● **What is being asked**
Exactly as given, write out all the entries again.

● **Exercise input**
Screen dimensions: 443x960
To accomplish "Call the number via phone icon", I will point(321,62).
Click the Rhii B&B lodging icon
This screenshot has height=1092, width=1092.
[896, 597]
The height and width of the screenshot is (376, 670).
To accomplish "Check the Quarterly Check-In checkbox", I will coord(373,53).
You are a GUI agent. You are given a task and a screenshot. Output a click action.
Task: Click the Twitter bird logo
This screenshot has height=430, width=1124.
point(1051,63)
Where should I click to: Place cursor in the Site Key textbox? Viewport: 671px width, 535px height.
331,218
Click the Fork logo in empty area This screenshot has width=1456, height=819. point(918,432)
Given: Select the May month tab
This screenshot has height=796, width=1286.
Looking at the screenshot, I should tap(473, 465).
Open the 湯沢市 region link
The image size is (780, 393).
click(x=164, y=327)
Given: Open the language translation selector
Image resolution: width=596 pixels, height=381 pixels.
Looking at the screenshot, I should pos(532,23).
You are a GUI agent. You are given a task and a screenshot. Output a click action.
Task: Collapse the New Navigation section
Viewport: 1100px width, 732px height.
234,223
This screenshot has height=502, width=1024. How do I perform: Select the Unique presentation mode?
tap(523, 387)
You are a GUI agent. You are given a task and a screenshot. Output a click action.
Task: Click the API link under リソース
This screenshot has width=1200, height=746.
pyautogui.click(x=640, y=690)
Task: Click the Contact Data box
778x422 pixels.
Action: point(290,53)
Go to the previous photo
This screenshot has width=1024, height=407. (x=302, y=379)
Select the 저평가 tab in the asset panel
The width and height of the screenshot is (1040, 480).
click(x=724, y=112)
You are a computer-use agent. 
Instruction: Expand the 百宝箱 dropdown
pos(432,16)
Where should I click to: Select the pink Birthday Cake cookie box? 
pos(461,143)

● **Exercise answer**
Screen dimensions: 443x960
To accomplish "Call the number via phone icon", I will point(321,62).
Click the Rhii B&B lodging icon
This screenshot has height=1092, width=1092.
[896, 597]
The height and width of the screenshot is (376, 670).
To accomplish "Check the Quarterly Check-In checkbox", I will coord(373,53).
You are a GUI agent. You are given a task and a screenshot. Output a click action.
Task: Click the Twitter bird logo
This screenshot has height=430, width=1124.
point(1051,63)
Where should I click to: Place cursor in the Site Key textbox? Viewport: 671px width, 535px height.
331,218
Click the Fork logo in empty area This screenshot has width=1456, height=819. point(918,432)
Given: Select the May month tab
This screenshot has height=796, width=1286.
Looking at the screenshot, I should tap(473, 465).
Open the 湯沢市 region link
The image size is (780, 393).
click(x=164, y=327)
Given: Open the language translation selector
Image resolution: width=596 pixels, height=381 pixels.
Looking at the screenshot, I should pos(532,23).
You are a GUI agent. You are given a task and a screenshot. Output a click action.
Task: Collapse the New Navigation section
Viewport: 1100px width, 732px height.
234,223
This screenshot has height=502, width=1024. How do I perform: Select the Unique presentation mode?
tap(523, 387)
You are a GUI agent. You are given a task and a screenshot. Output a click action.
Task: Click the API link under リソース
This screenshot has width=1200, height=746.
pyautogui.click(x=640, y=690)
Task: Click the Contact Data box
778x422 pixels.
Action: point(290,53)
Go to the previous photo
This screenshot has width=1024, height=407. (x=302, y=379)
Select the 저평가 tab in the asset panel
The width and height of the screenshot is (1040, 480).
click(x=724, y=112)
You are a computer-use agent. 
Instruction: Expand the 百宝箱 dropdown
pos(432,16)
Where should I click to: Select the pink Birthday Cake cookie box? 
pos(461,143)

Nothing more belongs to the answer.